QUESTIONS =>
(a) Edit the Instagram marketing article, starting at "Pick a color" and stopping after "relationship with you.", with "color scheme" swapped for "palette".
(b) Resume the Instagram marketing article, continuing on from its final sentence.

DOCUMENT SECTION =>
Clocking in with over 1 billion daily users, Instagram is a visual marketer's perfect match: content reigns supreme, and value is everything. However, it's not so easy for B2B and B2C businesses to include Instagram in their social media strategy.

Me in real life.

Here are some easy-to-implement Dos and Don'ts to get marketers started with Instagram.

What You Should Be Doing on Instagram

Everyone knows the value of Instagram, but no one knows how to use it properly – or how to get marketing ROI with Instagram. What's tough about it is that nothing is directly spelled out.

There's no guidebook to follow; certain types of content will work and others won't, certain hashtags will bring clicks and others won't. Sometimes it can depend solely on your industry or your audience. Instagram isn't a new platform, but it's still trial-and-error for businesses.

To simplify things, here are some of the basics of marketing with Instagram:

1. Maximize Instagram Profile Bio Opportunities

Before you can do this, make sure your company creates an Instagram Business profile. If you made the error of creating a basic profile, don’t worry – Instagram allows you to make the switch with the click of button.

In profile, be sure to include:

  • Your company name
  • Your business industry category
  • A quick bio about your company (with a few relevant hashtags)
  • Call, email, and directions contact buttons

Instagram gives you one opportunity to share a clickable link to your company's website... and that opportunity is in your bio.

Individual photos and videos cannot be linked, but the single, solitary call-out on your business's homepage can be. Will you use it to link to the company homepage or a recent special/service?

It all depends on availability. If you have a great new service and can post every day, then promote that service. If Instagram is a once-a-week deal, then linking to your homepage is a safe bet.

You can always have a link to your homepage as a default, but when promoting a new service or product, add in the post caption that the link is in your bio – bring it to your audience's attention and entice them to click it.

2. Create a Consistent Style Guide

This takes into consideration your colors, font choice, and format. Complicating the buyer's journey is the worst thing you can do, whether that journey includes Instagram buttons or contact forms. The ultimate goal is to make liking and commenting easy for users in your database.

Pick a color scheme (or create one, if your business doesn't have one) and stick to it religiously – your followers will then be able to attribute your brand to those colors and start forming a relationship with you.

SOURCE DATA =>
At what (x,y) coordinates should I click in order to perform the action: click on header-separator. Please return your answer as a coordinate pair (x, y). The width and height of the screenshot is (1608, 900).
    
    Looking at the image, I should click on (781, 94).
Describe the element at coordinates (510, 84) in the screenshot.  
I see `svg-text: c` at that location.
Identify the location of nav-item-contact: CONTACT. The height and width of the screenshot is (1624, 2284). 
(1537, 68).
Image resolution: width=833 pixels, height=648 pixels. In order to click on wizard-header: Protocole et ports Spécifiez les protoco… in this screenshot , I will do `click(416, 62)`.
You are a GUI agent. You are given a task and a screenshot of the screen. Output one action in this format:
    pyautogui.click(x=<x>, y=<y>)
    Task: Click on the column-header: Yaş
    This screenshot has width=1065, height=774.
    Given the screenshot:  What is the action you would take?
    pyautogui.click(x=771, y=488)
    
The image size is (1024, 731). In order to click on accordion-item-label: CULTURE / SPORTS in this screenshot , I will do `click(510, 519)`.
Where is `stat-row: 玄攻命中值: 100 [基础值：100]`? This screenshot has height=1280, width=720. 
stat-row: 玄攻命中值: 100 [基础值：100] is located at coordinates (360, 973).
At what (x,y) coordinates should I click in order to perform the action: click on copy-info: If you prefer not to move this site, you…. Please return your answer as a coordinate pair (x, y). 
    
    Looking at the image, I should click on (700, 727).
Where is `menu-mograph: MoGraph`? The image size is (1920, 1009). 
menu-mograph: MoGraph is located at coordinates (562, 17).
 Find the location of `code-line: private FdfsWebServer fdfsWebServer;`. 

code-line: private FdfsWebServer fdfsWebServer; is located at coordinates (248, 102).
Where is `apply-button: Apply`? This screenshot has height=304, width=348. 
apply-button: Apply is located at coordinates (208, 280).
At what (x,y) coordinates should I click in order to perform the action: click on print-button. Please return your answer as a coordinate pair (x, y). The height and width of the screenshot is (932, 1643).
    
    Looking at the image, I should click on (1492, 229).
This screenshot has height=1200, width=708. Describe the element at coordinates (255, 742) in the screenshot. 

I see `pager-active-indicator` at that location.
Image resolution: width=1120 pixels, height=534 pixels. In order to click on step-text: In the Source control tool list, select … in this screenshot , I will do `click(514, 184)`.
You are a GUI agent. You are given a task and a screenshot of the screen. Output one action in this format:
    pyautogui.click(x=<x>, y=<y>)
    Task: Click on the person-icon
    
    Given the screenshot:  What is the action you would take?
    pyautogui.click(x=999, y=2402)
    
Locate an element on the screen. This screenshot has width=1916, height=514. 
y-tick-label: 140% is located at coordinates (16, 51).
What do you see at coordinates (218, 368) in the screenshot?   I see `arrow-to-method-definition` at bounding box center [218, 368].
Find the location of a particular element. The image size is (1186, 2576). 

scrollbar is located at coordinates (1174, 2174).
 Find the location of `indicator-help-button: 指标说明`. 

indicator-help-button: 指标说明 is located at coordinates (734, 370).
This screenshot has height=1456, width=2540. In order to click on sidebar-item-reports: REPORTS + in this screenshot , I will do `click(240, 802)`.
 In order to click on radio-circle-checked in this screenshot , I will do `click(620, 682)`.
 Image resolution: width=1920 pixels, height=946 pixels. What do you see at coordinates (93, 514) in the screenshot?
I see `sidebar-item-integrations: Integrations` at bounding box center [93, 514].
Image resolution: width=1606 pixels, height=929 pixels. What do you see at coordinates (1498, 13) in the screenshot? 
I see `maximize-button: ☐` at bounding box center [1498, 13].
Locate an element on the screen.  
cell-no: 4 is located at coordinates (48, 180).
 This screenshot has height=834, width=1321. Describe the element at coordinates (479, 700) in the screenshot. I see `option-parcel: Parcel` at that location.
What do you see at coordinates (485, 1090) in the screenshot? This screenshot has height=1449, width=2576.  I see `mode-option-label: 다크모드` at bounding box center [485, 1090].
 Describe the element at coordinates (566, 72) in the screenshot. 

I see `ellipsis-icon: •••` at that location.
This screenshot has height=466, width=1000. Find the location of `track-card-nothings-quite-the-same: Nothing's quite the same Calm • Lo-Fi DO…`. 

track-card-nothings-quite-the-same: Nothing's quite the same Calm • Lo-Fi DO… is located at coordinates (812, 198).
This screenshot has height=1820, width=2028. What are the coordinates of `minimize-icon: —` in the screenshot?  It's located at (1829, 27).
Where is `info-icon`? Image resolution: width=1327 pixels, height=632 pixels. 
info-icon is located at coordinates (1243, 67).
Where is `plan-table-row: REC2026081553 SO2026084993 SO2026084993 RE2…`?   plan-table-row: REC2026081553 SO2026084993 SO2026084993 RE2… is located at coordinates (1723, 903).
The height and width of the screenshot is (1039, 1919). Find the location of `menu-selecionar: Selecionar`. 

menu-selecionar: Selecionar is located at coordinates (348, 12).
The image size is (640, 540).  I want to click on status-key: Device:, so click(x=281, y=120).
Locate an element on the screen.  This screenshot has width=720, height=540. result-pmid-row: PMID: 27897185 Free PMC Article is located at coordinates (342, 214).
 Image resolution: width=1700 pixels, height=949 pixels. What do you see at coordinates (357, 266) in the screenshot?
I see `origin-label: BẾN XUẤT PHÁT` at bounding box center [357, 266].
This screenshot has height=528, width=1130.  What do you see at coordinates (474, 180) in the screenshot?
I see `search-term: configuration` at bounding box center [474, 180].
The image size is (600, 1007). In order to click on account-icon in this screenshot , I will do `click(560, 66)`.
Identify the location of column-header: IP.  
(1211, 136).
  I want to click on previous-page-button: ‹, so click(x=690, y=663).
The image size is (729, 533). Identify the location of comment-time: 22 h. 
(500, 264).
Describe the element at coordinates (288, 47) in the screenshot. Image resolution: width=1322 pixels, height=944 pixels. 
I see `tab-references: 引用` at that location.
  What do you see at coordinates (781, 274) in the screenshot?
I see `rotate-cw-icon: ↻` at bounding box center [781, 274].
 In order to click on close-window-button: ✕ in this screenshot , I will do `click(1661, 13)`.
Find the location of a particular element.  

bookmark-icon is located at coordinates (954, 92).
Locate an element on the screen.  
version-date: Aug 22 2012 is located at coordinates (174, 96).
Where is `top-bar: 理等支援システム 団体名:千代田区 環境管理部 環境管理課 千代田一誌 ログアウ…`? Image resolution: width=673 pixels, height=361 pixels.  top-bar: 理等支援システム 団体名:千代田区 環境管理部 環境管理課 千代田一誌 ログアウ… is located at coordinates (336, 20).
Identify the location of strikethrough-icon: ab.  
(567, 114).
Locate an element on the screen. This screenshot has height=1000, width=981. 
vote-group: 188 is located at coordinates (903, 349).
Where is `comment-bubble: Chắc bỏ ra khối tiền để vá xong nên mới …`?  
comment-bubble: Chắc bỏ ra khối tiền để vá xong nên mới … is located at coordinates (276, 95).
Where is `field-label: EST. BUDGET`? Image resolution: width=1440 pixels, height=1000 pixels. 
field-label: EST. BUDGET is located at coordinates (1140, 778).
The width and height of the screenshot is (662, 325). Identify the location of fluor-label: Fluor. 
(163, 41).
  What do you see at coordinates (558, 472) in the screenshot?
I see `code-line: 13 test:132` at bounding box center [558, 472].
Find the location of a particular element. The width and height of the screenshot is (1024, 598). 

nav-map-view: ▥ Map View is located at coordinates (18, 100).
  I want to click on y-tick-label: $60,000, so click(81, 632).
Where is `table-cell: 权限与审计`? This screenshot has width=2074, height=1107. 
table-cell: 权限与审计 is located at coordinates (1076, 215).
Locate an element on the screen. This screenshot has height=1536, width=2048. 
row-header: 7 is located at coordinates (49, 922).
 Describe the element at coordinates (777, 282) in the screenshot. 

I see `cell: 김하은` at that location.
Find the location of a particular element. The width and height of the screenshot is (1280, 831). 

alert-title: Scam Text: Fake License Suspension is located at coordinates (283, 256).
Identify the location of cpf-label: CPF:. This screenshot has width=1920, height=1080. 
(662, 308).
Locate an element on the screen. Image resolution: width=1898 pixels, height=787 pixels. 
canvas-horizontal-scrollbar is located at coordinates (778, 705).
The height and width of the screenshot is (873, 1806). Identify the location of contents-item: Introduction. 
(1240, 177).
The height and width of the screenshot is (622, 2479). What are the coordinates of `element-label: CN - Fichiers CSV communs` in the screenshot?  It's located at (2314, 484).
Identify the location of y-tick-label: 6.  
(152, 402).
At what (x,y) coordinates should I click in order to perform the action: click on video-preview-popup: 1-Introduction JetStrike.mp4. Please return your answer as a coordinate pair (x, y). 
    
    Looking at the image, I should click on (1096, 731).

EXPECTED OUTPUTS =>
(a)
Pick a palette (or create one, if your business doesn't have one) and stick to it religiously – your followers will then be able to attribute your brand to those colors and start forming a relationship with you.

(b)
Every post should adhere to a specific theme and design. Having a cohesive, visual Instagram design can help you stand out among other businesses in your industry.

3. Showcase Your Business’s Company Culture

Instagram offers something pretty rare: the opportunity to showcase new products, introduce the team, and go behind the scenes of your company. That means Culture. It might sound cheesy, but every potential B2B buyer wants to see a name or a face on the other end. Instagram allows that.

Get personal with your Instagram content. Unlike other social media platforms, Instagram isn't just all business and no fun. This platform is full of creativity, engagement, and communication. Sharing insight into who you are as a company will reveal the human side to your brand.

4. Use Instagram DMs to Build Relationships and Boost Customer Support

Direct messaging is strenuous. For every 50 Instagram DMs you send, you could call yourself lucky if you get 1-3 responses. The thing about DMs is that they're very easy to include and very easy to overlook, but that direct connection with users, potential buyers and thought leaders is irreplaceable. Gary Vaynerchuk has a great video about the value of direct messaging on Instagram that you can watch here.

As far as customer support is concerned, people expect a business to respond to them within one hour of sending a message. Utilizing Instagram DMs as a bonus method of contacting your business can be an easy way for customers to get in contact with you and chat in a realtime setting, compared to the lightyears it can take to resolve and issue by email.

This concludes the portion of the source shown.